Inherits from: pybind11_builtins.pybind11_object

Attributes:

compute_type
device
device_index
model_is_loaded
num_active_batches
num_encoders
num_queued_batches
tensor_parallel

Methods:

forward_batch
load_model
unload_model

__init__(model_path: str, device: str = 'cpu', *, device_index: Union[int, List[int]] = 0, compute_type: Union[str, Dict[str, str]] = 'default', inter_threads: int = 1, intra_threads: int = 0, max_queued_batches: int = 0, flash_attention: bool = False, tensor_parallel: bool = False, files: object = None) → None

Initializes the encoder.

Parameters

model_path – Path to the CTranslate2 model directory.
device – Device to use (possible values are: cpu, cuda, auto).
device_index – Device IDs where to place this encoder on.
compute_type – Model computation type or a dictionary mapping a device name to the computation type (possible values are: default, auto, int8, int8_float32, int8_float16, int8_bfloat16, int16, float16, bfloat16, float32).
inter_threads – Maximum number of parallel generations.
intra_threads – Number of OpenMP threads per encoder (0 to use a default value).
max_queued_batches – Maximum numbers of batches in the queue (-1 for unlimited, 0 for an automatic value). When the queue is full, future requests will block until a free slot is available.
flash_attention – run model with flash attention 2 for self-attention layer
tensor_parallel – run model with tensor parallel mode
files – Load model files from the memory. This argument is a dictionary mapping file names to file contents as file-like or bytes objects. If this is set, model_path acts as an identifier for this model.

forward_batch(inputs: Union[List[List[str]], List[List[int]], StorageView], lengths: Optional[StorageView] = None, token_type_ids: Optional[List[List[int]]] = None) → EncoderForwardOutput

Forwards a batch of sequences in the encoder.

Parameters

inputs – A batch of sequences either as string tokens or token IDs.
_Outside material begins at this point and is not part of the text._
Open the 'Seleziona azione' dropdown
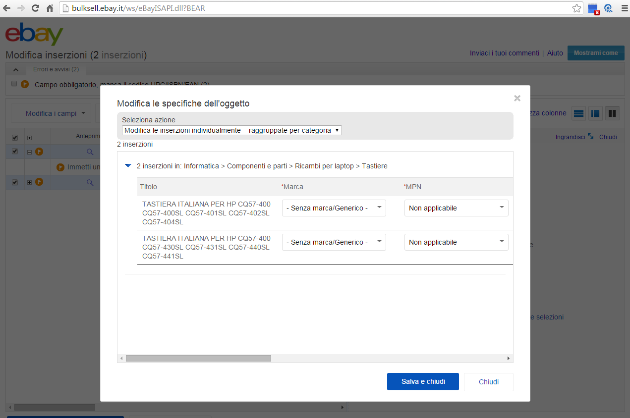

This argument can also be a dense int32 array with shape [batch_size, max_length] (e.g. created from a Numpy array or PyTorch tensor).
lengths – The length of each sequence as a int32 array with shape [batch_size]. Required when inputs is a dense array.
token_type_ids – A batch of token type IDs of same shape as inputs. [batch_size, max_length].

Returns

The encoder model output.

load_model(keep_cache: bool = False) → None

Loads the model back to the initial device.

Parameters: keep_cache – If True, the model cache in the CPU memory is not deleted if it exists.

unload_model(to_cpu: bool = False) → None

Unloads the model attached to this encoder but keep enough runtime context to quickly resume encoder on the initial device.

Parameters: to_cpu – If True, the model is moved to the CPU memory and not fully unloaded.

property compute_type: Computation type used by the model.

property device: Device this encoder is running on.

property device_index: List of device IDs where this encoder is running on.

property model_is_loaded: Whether the model is loaded on the initial device and ready to be used.

property num_active_batches: Number of batches waiting to be processed or currently processed.

property num_encoders: Number of encoders backing this instance.

property num_queued_batches: Number of batches waiting to be processed.

property tensor_parallel: Run model with tensor parallel mode.